THE DATA.
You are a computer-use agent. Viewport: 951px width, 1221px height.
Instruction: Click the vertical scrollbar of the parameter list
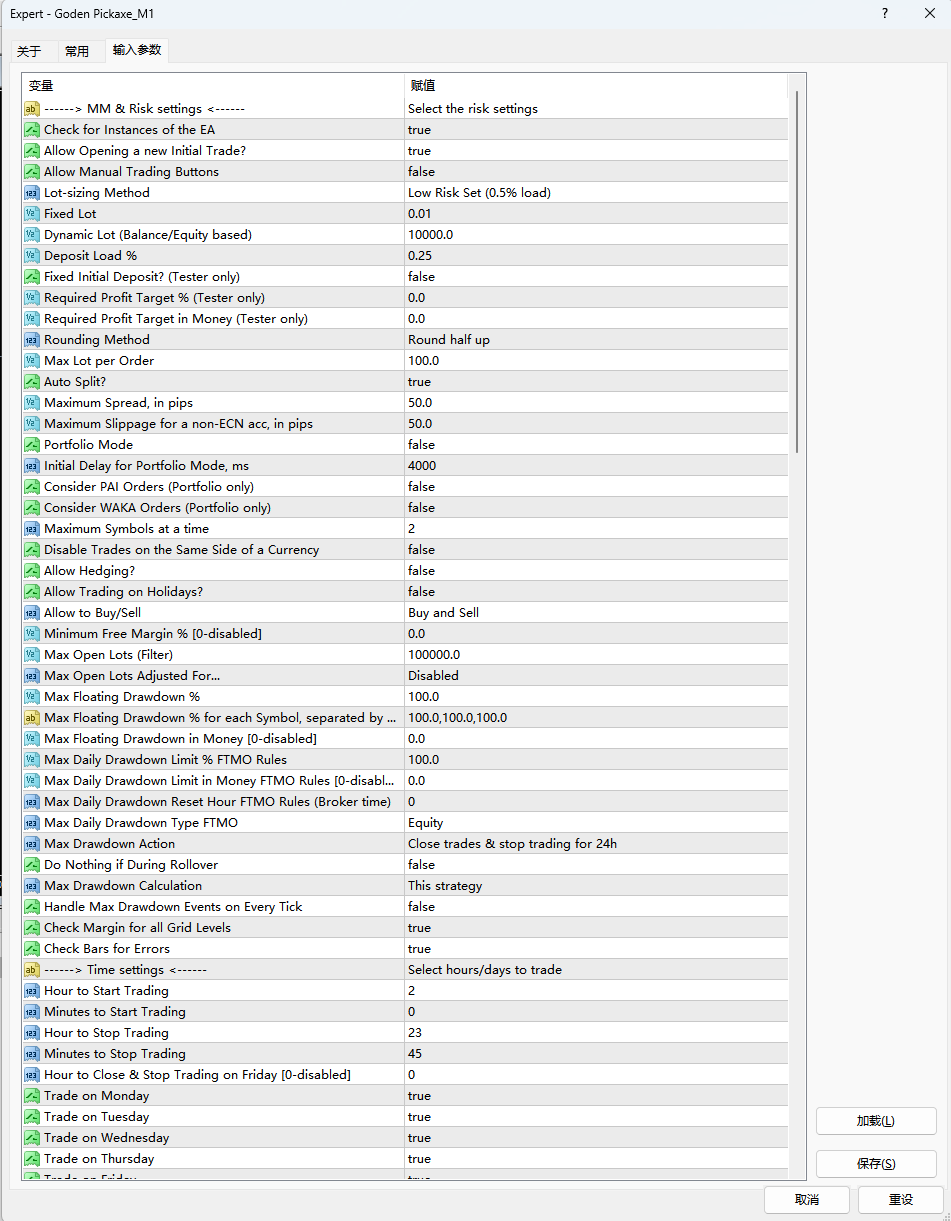coord(797,272)
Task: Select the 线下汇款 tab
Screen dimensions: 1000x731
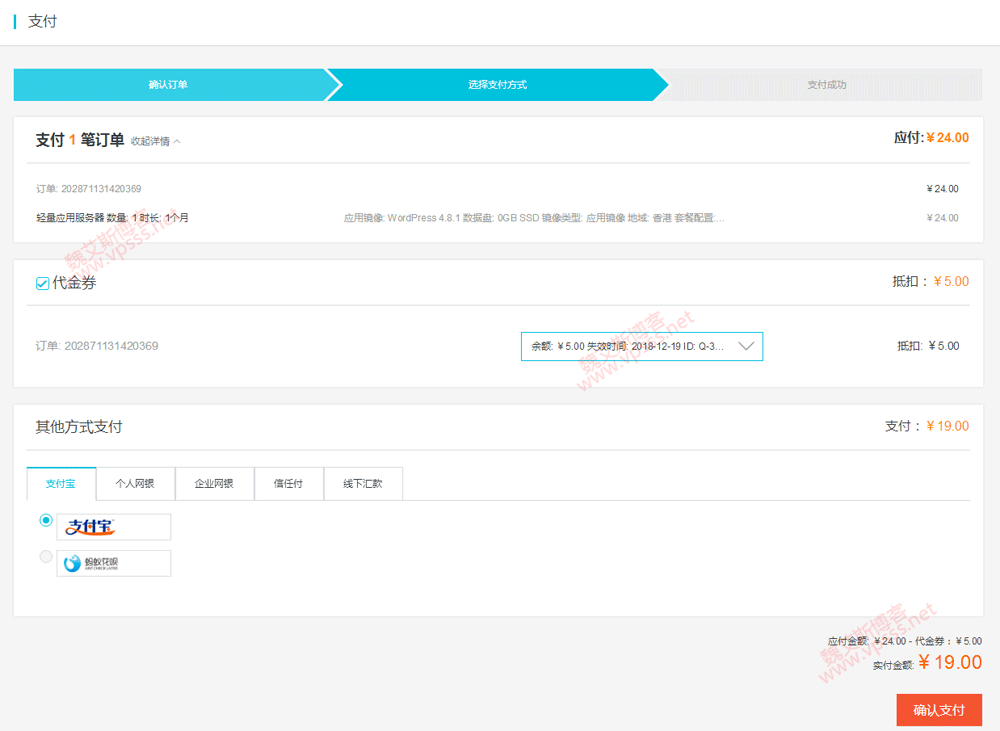Action: [362, 484]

WORK TO COMPLETE.
Your answer must consist only of the lines from the one containing "Instruction: Click the" through the end of the entries, restated word for word, with no pictures.

WRITTEN REPLY.
Instruction: Click the vertical scrollbar of the parameter list
coord(797,272)
Task: Select the 线下汇款 tab
Screen dimensions: 1000x731
Action: [362, 484]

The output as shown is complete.